間違って認識されている理由として、自分の考えや感情を言葉や表情に出さない「鉄仮面」と混同していると推測されます。

「鉄面皮」を使った例文

  • 「勝てば官軍」がモットーの彼の鉄面皮ぶりには、誰もが眉をひそめている
  • 外国相手のビジネスを担当する人材は、鉄面皮と呼ばれるくらいがちょうどいい

「厚顔無恥」の反対語や対義語とは?

「遠慮会釈」とは控えめで他人を思いやること

「遠慮会釈(えんりょえしゃく)」とは、つつましやかで他者への配慮を忘れないことを表した四字熟語で、「厚顔無恥」の反対語として使うことができるものです。

「会釈」は軽いお辞儀のことで、相手への思いやりという意味合いで使われています。通常は「遠慮会釈もない」というように否定形で用いられ、この場合は「厚顔無恥」と同義となります。

「顔厚忸怩」とは恥知らずな者が恥じ入ること

「顔厚忸怩(がんこうじくじ)」とは、厚かましく恥知らずな者が恥じ入ることを表したもので、「厚顔無恥」の反対の意味を持った四字熟語です。「顔厚」は顔色が変わることや面の皮が厚いことを、「忸怩」は恥ずかしくて身を縮めることを指しています。
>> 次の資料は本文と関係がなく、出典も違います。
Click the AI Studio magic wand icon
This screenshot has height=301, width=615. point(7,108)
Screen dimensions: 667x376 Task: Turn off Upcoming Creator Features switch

もとは自分が恥じ入っていることを謙遜して用いられた表現ですが、徐々に顔に恥じ入っている様子が表れることや、恥知らずな者でさえ恥じ入ることなど、用途が拡大していきました。

まとめ

「厚顔無恥」の意味のほか、「我田引水」「鉄面皮」との違いも紹介しました。ビジネスでは共存共栄を目指したいところですが、場合によっては何としても勝ち残らなければならないケースもあります。「厚顔無恥」や「鉄面皮」を適材適所で使い分ける、タフなメンタルと頭脳を持ちたいものです。